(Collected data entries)
--------

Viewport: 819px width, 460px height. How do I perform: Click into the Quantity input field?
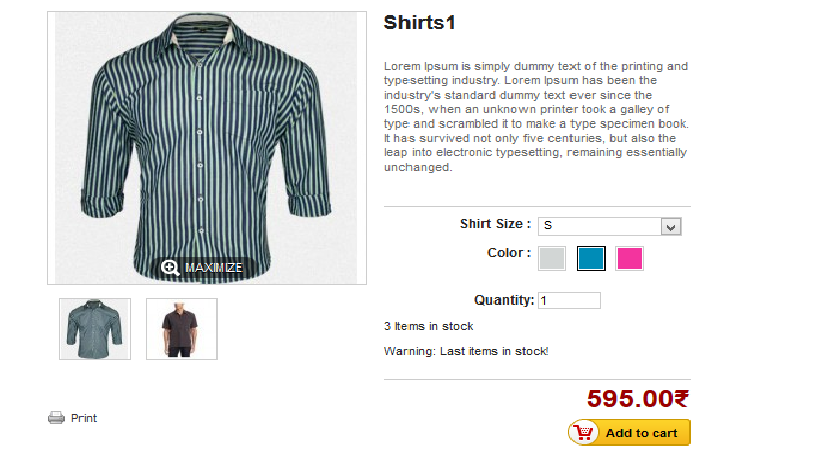569,300
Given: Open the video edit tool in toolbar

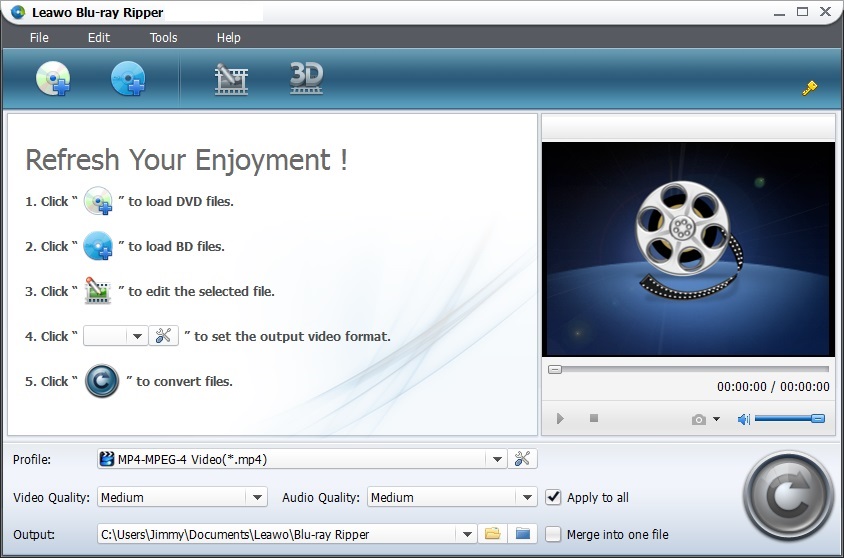Looking at the screenshot, I should pos(231,78).
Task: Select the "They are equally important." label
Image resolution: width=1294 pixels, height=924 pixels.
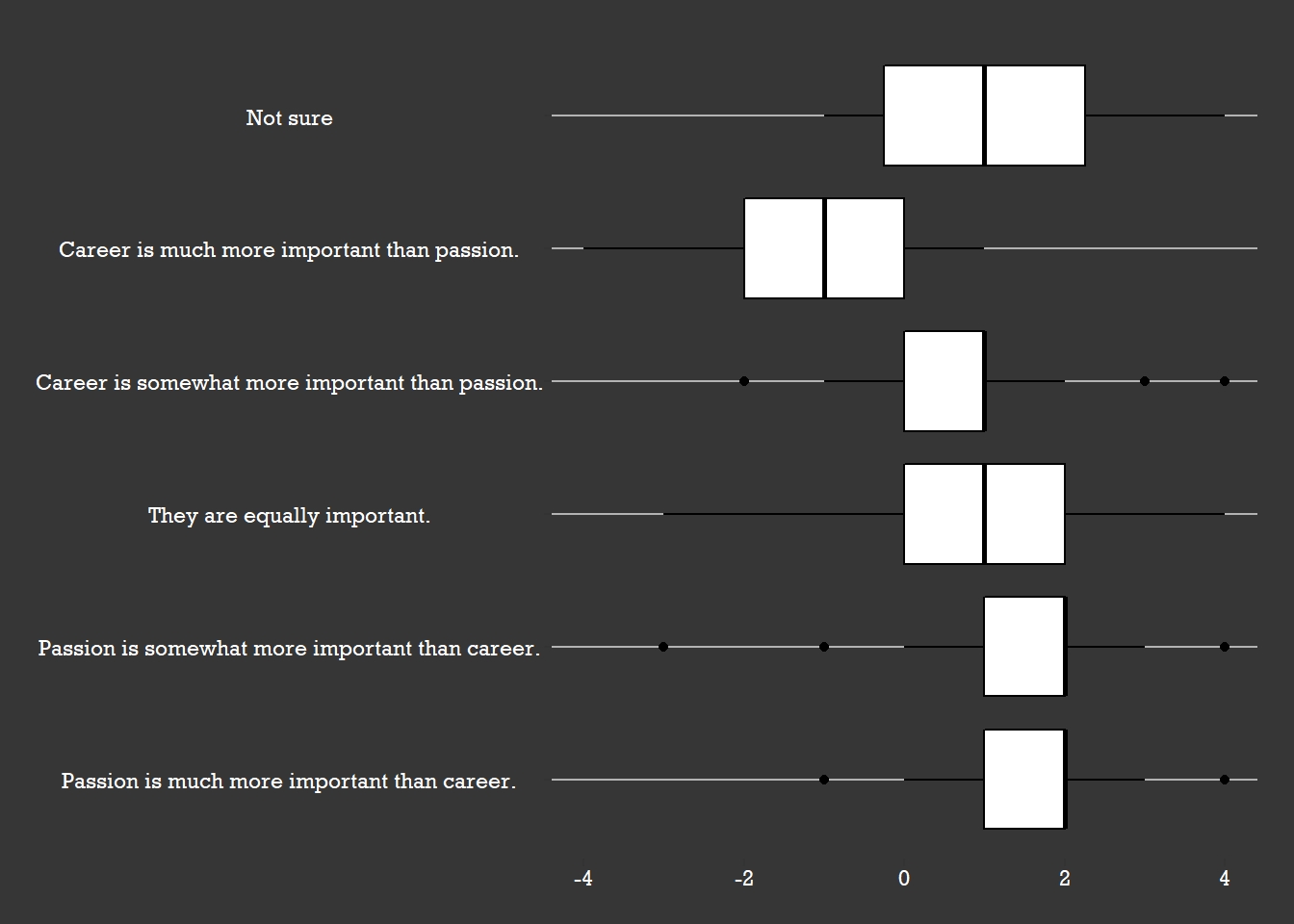Action: (x=289, y=516)
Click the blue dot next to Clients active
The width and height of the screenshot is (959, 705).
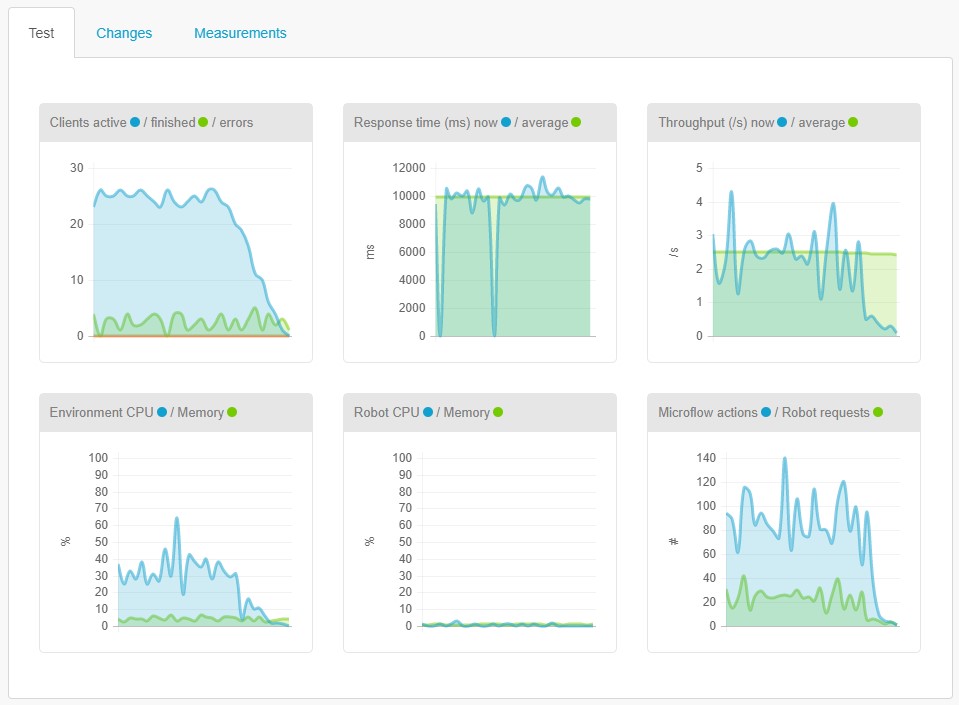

--------

### WHAT YOU HAVE TO DO:
Output every entry exactly as given; pictures are not part of the copy.

### TASK RESPONSE:
Viewport: 819px width, 460px height. How do I perform: Click into the Quantity input field?
569,300
Given: Open the video edit tool in toolbar

Looking at the screenshot, I should pos(231,78).
Task: Select the "They are equally important." label
Image resolution: width=1294 pixels, height=924 pixels.
Action: (x=289, y=516)
Click the blue dot next to Clients active
The width and height of the screenshot is (959, 705).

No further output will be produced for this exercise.